> [What the task requires]: The span to copy runs from the line containing "The image size is (1485, 812)." to the last line below. Copy it exactly, with nothing else.

> [Stored items]:
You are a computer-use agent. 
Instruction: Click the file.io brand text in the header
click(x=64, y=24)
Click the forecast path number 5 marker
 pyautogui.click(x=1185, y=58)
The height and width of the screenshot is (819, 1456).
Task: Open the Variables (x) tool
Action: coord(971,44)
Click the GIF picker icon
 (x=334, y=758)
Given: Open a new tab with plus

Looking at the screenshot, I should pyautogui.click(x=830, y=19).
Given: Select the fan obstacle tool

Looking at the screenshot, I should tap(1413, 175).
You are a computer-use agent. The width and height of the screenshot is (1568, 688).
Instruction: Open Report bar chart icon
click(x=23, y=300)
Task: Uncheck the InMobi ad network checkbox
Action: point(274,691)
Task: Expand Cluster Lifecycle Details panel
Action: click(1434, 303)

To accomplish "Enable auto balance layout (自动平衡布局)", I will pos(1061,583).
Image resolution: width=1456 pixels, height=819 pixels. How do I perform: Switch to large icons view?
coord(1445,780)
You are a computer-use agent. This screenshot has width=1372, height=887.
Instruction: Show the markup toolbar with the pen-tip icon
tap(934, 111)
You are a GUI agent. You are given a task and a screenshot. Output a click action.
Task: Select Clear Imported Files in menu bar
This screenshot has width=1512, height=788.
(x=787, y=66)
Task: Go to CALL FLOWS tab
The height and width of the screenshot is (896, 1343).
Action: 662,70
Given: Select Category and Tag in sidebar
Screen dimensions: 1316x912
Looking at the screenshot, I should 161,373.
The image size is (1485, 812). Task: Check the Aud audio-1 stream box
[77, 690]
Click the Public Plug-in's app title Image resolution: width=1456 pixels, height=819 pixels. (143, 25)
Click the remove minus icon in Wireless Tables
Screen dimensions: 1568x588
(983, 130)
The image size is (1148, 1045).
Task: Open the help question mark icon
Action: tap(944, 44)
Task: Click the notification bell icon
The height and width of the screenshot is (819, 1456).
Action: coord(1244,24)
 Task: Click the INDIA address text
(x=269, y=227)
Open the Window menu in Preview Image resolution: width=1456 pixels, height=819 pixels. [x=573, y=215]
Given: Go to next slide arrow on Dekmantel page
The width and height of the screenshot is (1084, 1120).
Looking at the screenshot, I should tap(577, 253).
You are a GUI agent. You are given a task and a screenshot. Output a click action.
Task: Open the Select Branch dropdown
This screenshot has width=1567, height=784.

> [Result for this task]:
The image size is (1485, 812). Task: Check the Aud audio-1 stream box
[77, 690]
Click the Public Plug-in's app title Image resolution: width=1456 pixels, height=819 pixels. (143, 25)
Click the remove minus icon in Wireless Tables
Screen dimensions: 1568x588
(983, 130)
The image size is (1148, 1045).
Task: Open the help question mark icon
Action: tap(944, 44)
Task: Click the notification bell icon
The height and width of the screenshot is (819, 1456).
Action: coord(1244,24)
 Task: Click the INDIA address text
(x=269, y=227)
Open the Window menu in Preview Image resolution: width=1456 pixels, height=819 pixels. [x=573, y=215]
Given: Go to next slide arrow on Dekmantel page
The width and height of the screenshot is (1084, 1120).
Looking at the screenshot, I should tap(577, 253).
You are a GUI agent. You are given a task and a screenshot. Output a click action.
Task: Open the Select Branch dropdown
This screenshot has width=1567, height=784.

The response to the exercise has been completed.